Turns out he’s been trying to figure that out since Feb. 27, when he first posted about the situation on his personal Facebook page, announcing that “this old boy is STORMING!!!!”

“To say I’m (ticked) off would be an understatement,” Byrd wrote last month. “After 11 years, those low lifes at Cracker Barrel let my wife go. I would really like to know why and those of you who know me these days, know that I WILL find out.

“In the mean time, if any of you would like to know also, please go to their Facebook page and ask them. I would really appreciate it.”

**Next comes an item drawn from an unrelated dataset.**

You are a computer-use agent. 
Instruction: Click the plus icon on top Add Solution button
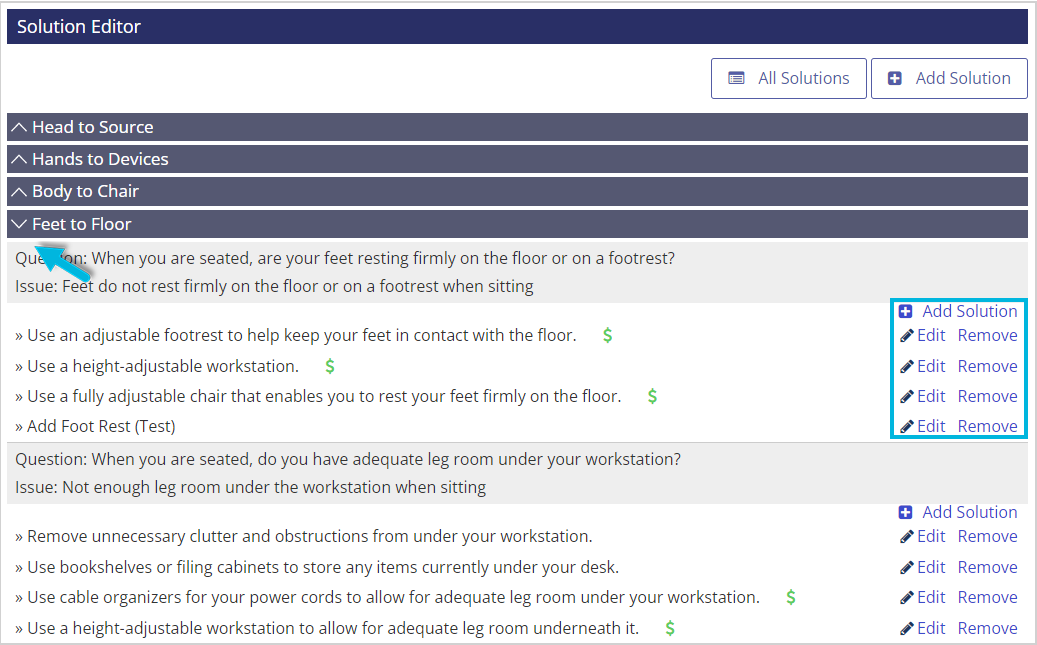pyautogui.click(x=894, y=78)
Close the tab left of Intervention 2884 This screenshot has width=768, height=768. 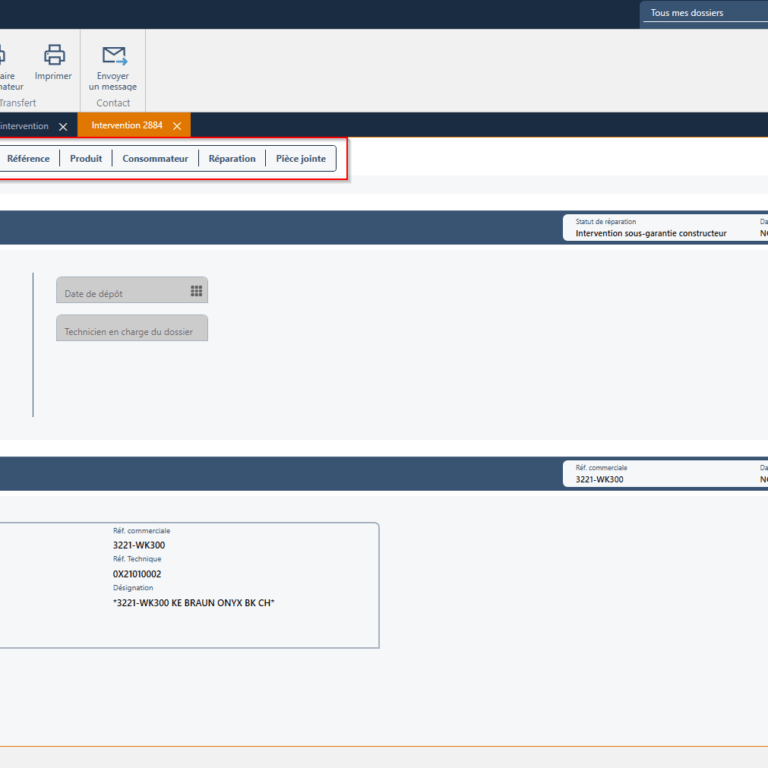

Jumpin’ catfish, the Internet heard him and clear.

On behalf of “Brad’s wife,” cyber villagers from around the world shoved their tongues into their cheeks, lit their torches and stormed Cracker Barrel’s Facebook, Instagram and Twitter accounts.

Hashtags sprang up.

#JusticeForBradsWife.

#BradsWifeMatters.

#NotMyCountryStore.

Police have (jokingly) joined the investigation.

Bless her heart. Brad’s wife went and got herself her own Twitter account. (Not really.)

It was revealed that Brad’s wife looks like Angelina Jolie.

No surprise, a petition on behalf of Brad’s wife popped up on Change.org, where it had attracted 8,200 signatures of a requested 25,000 by Friday.

It is steeped in troll juice and comes with a side of mashed snark.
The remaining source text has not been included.